When William E. Newland founded Hercules Industries Inc. in 1962 as a Denver-based distributor of heating, ventilation, and air conditioning (HVAC) equipment, he could never have guessed what the company would become by 2020.
The business is still family-owned and -operated today, but it has grown to become a steel fabricator that manufactures its own ductwork for projects ranging from skyscrapers to single-family homes. Hercules now has four manufacturing facilities and 20 sales and distribution centers in Arizona, Colorado, New Mexico, Texas, Utah, and Wyoming.
Hercules stocks some 11,500 SKUs (stock-keeping units) for customers that range from commercial wholesalers to residential mechanical contractors. And until recently, it was running the whole distribution operation from an aging enterprise resource planning (ERP) system.

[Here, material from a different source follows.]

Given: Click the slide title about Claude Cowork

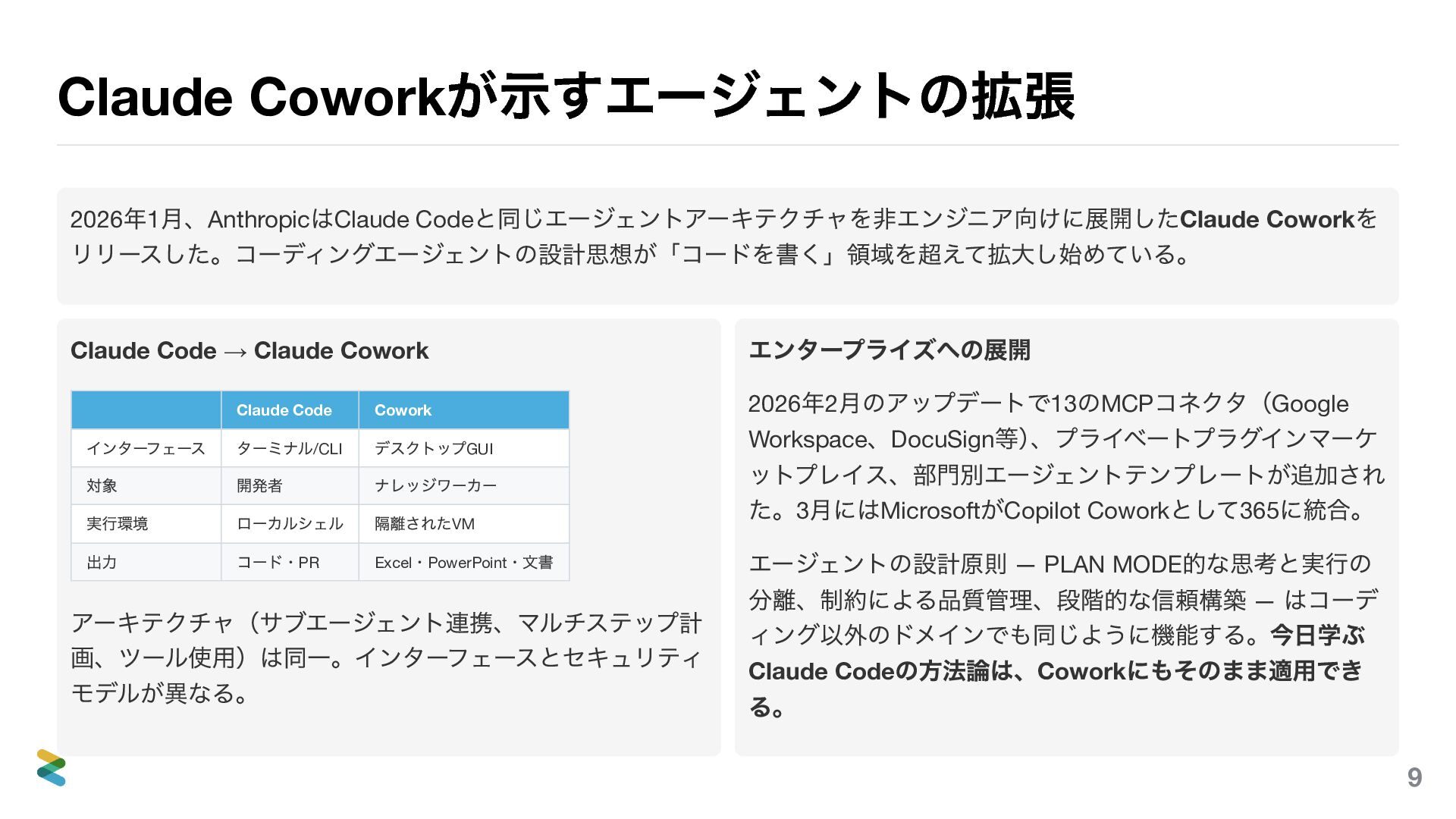Looking at the screenshot, I should click(x=566, y=97).
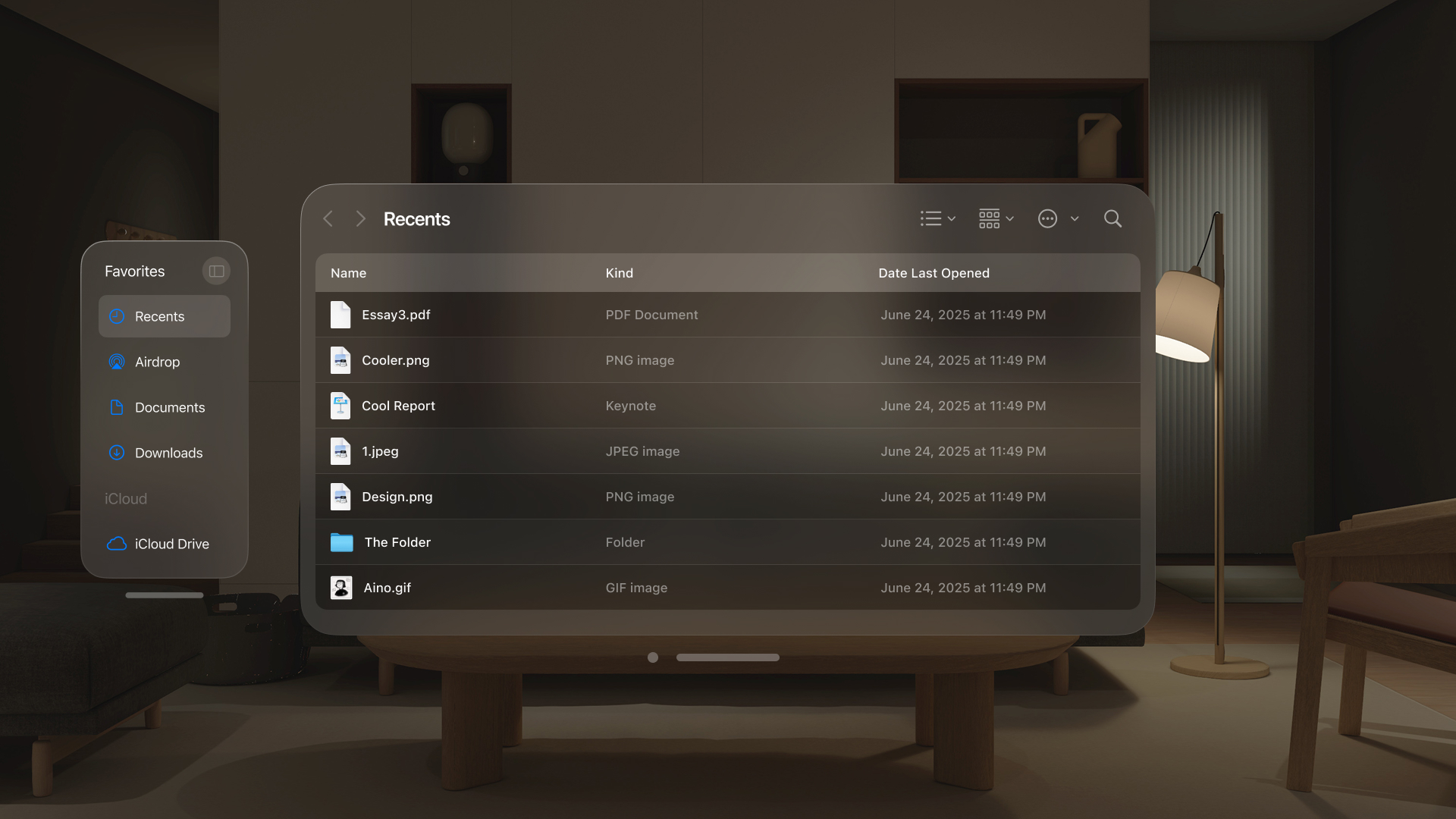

To direct fulfillment activities, managers would print out paper picking tickets and hand them out to warehouse workers.
So several years ago, Hercules bit the bullet and decided to invest in a new warehouse management system (WMS) to update that legacy process. The company turned to PathGuide Technologies Inc., a Bothell, Washington-based tech developer that provides the Latitude WMS, a software product that’s designed to boost picking and shipping rates, improve inventory accuracy, and offer advanced functions like manifesting as needed.
For the first phase of the project, PathGuide implemented the new platform at Hercules’ main DC. Once that system was up and running, it rolled out Latitude to the other 19 locations over the next two years. Among other benefits, the implementation allowed Hercules to reduce inventory-holding costs in its DC from 8.2% to 6.4% between year two and year three, Hercules’ chief financial officer, Dan Luzietti, said in an article posted on the vendor’s website.
Hercules also saw a big jump in efficiency and throughput, which has allowed it to meet growing customer demand without additional floor space. Other benefits include improved cycle-counting and inventory performance, which now allow the company to fine-tune inventory and replenishment levels for each SKU.
Much of that success is due to a team-based approach to the software implementation, which helped ease the transition to the new processes and technologies and bring even the most change-averse workers on board. Today, each warehouse has one or two designated Latitude “champions” who come together once a year to share best practices. This helps from a credibility standpoint, the company says, because the initiatives are driven by users rather than someone in IT or finance.
Asked about the overall results, Luzietti points to two main benefits of the company’s shift to Latitude: “We’ve made our people better at what they do,” he said in the article, “and we’re managing our capacity better.”